The Transparency in Coverage Act (bill currently before congress) is a set of regulations that aim to increase transparency in health insurance coverage in the USA. The primary goal of the act is to provide consumers with clear, accessible, and actionable information about the cover that they receive from their health insurance. What services are included? How much will the insurer pay for a specific service? And how does this change from one provider to another? Or from one geographic region to another? Answers to these kinds of questions were previously hard, if not impossible, for a consumer to access.
In principle the information covered by the regulations should include costs, benefits, and other essential details. It should ensure that consumers can make informed healthcare decisions and understand the financial implications of their choices.

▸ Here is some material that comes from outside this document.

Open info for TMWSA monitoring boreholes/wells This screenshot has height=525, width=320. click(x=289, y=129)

A clear understanding of healthcare costs and coverage is crucial. However, for many consumers the intricacies of healthcare billing and insurance remain enigmatic. The Transparency in Coverage regulations are intended to solve this problem, promising data which should provide clear insights into potential medical expenses. The goals of the regulations are:
- to provide consumers with transparent access to critical healthcare data
- to enable consumers and providers to compare costs
- to encourage competition and drive innovation in the private healthcare industry.
This article will explore the legal framework, data format, and potential applications of the data.

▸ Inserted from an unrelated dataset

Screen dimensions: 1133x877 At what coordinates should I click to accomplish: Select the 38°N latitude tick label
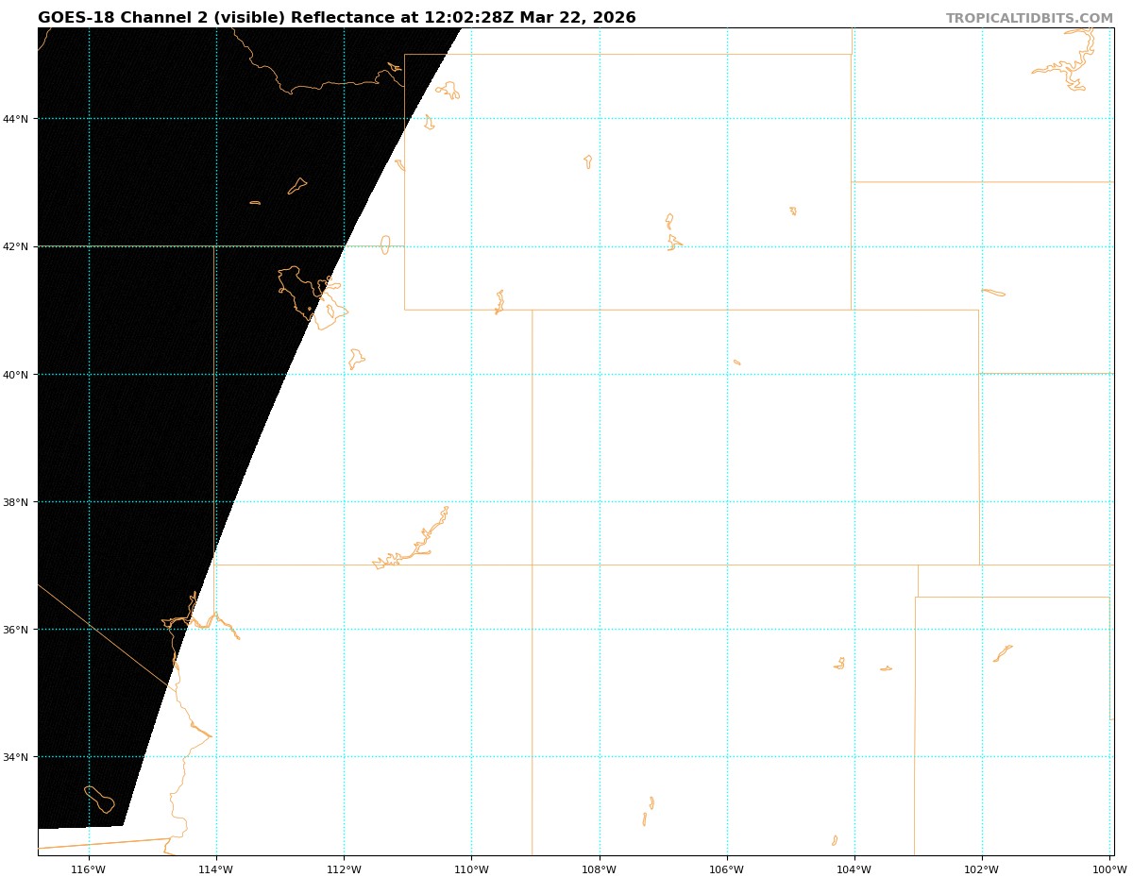point(15,502)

The detailed implementation of the regulations is described in the final rules. In summary, insurers are required to publicly disclose information relating to
- claims payment policies
- financial statements
- enrollment and disenrollment
- denied claims
- rating practices
- in-network negotiated rates and
- out-of-network coverage.
All information must be clear, concise, and easily understood.
To ensure compliance, strict penalties are in place for institutions failing to provide the required information.
Data standardisation is critical to ensure the accessibility and usefulness of the data. It must be published in a machine-readable format, which implies that it can be read and processed by a computer without prior conversion. The data must be in an open (non-proprietary) format. Schemas for JSON and XML formats can be found on GitHub.
The data are divided into two categories:
- in-network negotiated rates and
- out-of-network allowed amounts.
Examples of each of these in both JSON and XML formats will be discussed in future posts.
In principle the data requirements seem sensible and manageable. However, in practice there are a number of challenges.
- Volume and Complexity — The data is granular and spans multiple healthcare providers and insurers. The sheer volume of the data makes it difficult to process, requiring advanced tools and infrastructures. Storing the data is also challenging.
- Data Quality and Consistency — The data is often incomplete, containing numerous missing entries. There are also inconsistencies in coding, naming conventions, and pricing methodologies across insurers and providers.
- Data Duplication — There is often excessive duplication across files. Files for different plans are frequently identical, with just minor differences in descriptions or a small percentage of rates. While this might not pose a significant problem when analysing individual files, the sheer volume of duplicate data becomes an issue when ingesting multiple files.
- Inaccurate Data Assignment — A consistent issue observed within the data is the erroneous assignment of medical procedures to providers who lack the relevant expertise. An illustrative scenario involves attributing the billing code for a knee replacement to a specialist in ear, nose, and throat care. In certain instances, as much as 90% of billing code rates are linked to providers who do not possess the capability to perform the associated procedures. The inclusion of such nonsense data casts the validity of the remaining data into doubt.
- Data Integration and Standardisation — Merging data from different providers and insurers can be challenging due to variations in data structures, formats, and standards. Furthermore, there are discrepancies in how procedures are coded.
- Stale Data — Pricing and policies evolve with time. In order to remain relevant, the data must be regularly updated.
- Context — Costs can vary by location due to differing healthcare infrastructures, policies, or demographics.
- Ethics, Privacy and Bias — Individual patient data should never be identifiable. The data should provide sufficient information to mitigate any potential biases.
Beyond the stated objectives for these data, there are numerous other potential applications:
- Comparison Tools that allow easy comparisons between providers or insurers;
- Predictive Tools that make it possible to predict future costs based on historical data, aiding in financial planning;
- Integration with Health Applications giving consumers a holistic view of their health metrics and associated costs; and
- Policy Research enabling academics and policymakers to understand patterns and craft better healthcare policies.
The Transparency in Coverage data has the potential to offer profound and impactful insights, with the potential to reshape healthcare insurance. However, there are numerous challenges. Successfully navigating the data requires a blend of domain expertise, computational proficiency, and an awareness of ethical and operational nuances. At present the raw data appears to be inaccessible to the average consumer.